The Big Lie I get tired of reading about, hearing about. etc. is TIME, I don’t have TIME. It’ NOT I don’t have the Money, it’s “I don’t have time.” To that I say, horseshit! 98% of the time THAT is a lie. I won’t enumerate the lie you know full well what yours is.
I can accept that none of us can REALLY do two things simultaneously, our brain doesn’t work like that. But when you are done with ONE thing, how do you choose what’s next? It may be, “Whatever is easiest!” But instead we have to do something even easier, like go to the head.
A KUDO TO RICK RECTOR
I have to admit that sometimes I put out a letter, or sales list, that would task the patience of a Zen Master, or at least I have been told that. However, as I have repeated umpteen times, “Slow down, read it again. It will make sense (the discounts, the quantities, the timing, and such) and invariably it does. Rick Rector wrote this morning and was trying to make sense out of the PLAN for the MORPHY KLUB and so he “guessed” at a number of things and on the whole, he was correct.
You might strike back, “Bob, you should make it so clear we don’t have to guess!” And my always ready response would be, “And how do you propose I do that?” There are so many different types of individuals out there that ONE SIZE does not fit all. So what I “tend” to do is announce the project in advance, follow that with some extra details, and on and on. A couple months down the road and the picture is pretty obvious. Sometimes I put the product and descriptions in boxes, tables, or charts. This is supposed to make it easier. Not always apparently.
And then, once in a while, I have it all Messed Up!
That happens. There is no Calendar big enough to keep track of all the things I have going at one time. But I try to avoid the trap of “I don’t have time.” I can have the time by moving the current project to somewhere else on the list. Sometimes I stay up later. Sometimes I am saved by tomorrow!

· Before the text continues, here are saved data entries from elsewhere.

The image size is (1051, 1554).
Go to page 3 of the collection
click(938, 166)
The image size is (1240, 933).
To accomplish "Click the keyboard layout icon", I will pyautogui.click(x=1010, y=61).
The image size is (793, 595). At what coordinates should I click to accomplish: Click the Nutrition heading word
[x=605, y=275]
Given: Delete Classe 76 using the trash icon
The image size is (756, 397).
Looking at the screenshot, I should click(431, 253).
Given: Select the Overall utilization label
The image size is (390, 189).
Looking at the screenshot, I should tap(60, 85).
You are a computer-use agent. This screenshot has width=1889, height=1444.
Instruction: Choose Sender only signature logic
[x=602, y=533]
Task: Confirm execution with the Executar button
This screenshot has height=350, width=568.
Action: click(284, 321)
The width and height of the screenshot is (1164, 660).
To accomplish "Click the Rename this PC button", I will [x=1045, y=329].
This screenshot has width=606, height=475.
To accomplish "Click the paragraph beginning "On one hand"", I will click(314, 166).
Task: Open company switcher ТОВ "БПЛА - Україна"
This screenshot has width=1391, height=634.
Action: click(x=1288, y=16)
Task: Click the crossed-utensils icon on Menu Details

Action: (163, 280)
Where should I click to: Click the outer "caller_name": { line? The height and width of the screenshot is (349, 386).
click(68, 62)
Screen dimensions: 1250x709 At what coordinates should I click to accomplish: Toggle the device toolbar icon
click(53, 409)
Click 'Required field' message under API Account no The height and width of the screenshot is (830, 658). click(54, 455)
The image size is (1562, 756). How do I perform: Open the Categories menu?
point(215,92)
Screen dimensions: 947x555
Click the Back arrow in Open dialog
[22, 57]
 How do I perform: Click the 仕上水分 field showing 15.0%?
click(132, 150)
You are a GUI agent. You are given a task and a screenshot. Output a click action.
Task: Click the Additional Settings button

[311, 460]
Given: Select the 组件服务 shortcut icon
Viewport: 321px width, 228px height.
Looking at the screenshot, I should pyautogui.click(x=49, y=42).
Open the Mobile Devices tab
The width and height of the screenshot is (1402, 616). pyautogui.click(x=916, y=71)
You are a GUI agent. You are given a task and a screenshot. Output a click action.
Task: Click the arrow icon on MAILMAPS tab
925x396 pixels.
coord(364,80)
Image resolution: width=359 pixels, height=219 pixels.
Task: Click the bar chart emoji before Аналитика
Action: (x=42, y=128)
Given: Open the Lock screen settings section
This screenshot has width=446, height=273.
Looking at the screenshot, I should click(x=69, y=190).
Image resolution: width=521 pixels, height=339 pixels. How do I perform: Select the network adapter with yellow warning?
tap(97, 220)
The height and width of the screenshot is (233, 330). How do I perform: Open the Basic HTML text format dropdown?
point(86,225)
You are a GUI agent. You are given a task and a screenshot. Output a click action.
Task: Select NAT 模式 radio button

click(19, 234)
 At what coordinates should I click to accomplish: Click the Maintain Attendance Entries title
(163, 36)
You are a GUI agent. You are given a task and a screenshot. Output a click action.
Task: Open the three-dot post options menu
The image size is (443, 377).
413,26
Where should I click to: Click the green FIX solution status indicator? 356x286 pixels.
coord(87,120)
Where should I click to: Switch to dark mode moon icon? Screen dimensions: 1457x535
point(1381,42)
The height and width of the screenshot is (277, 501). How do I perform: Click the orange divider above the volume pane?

Being BUSY and being busy accomplishing things often means two different things. For lunch today on Taco Tuesday I can go out and get three great tacos or I can heat up a bratwurst, on a great bun, slather on some mustard and stay at home. Either way, I get fed and the excitement of one over the other keeps me going for the rest of the day.
ONE NOTE OF WORTH (I HOPE)
Join the Morphy Klub. One of the items I will put in the “Sideways Newsletter” is some pictures of chess sets (larger and smaller) from the great photography of Bob Rasmussen about sets such as travel sets since the Morphy era. Be there, or, be square (the era I grew up in!).
Two types of offers: The Full Monty ($270.
The stripped down version. Hopefully, all explained this week. Check back tomorrow and then, SIGN UP!
PS: Two things I forgot. The picture at the top of the column is not good. I was experimenting and the program placed it there and I wanted it near the bottom. Secondly, the gold plating is SOOOOO SHiny it is hard to focus the camera and handling the lighting.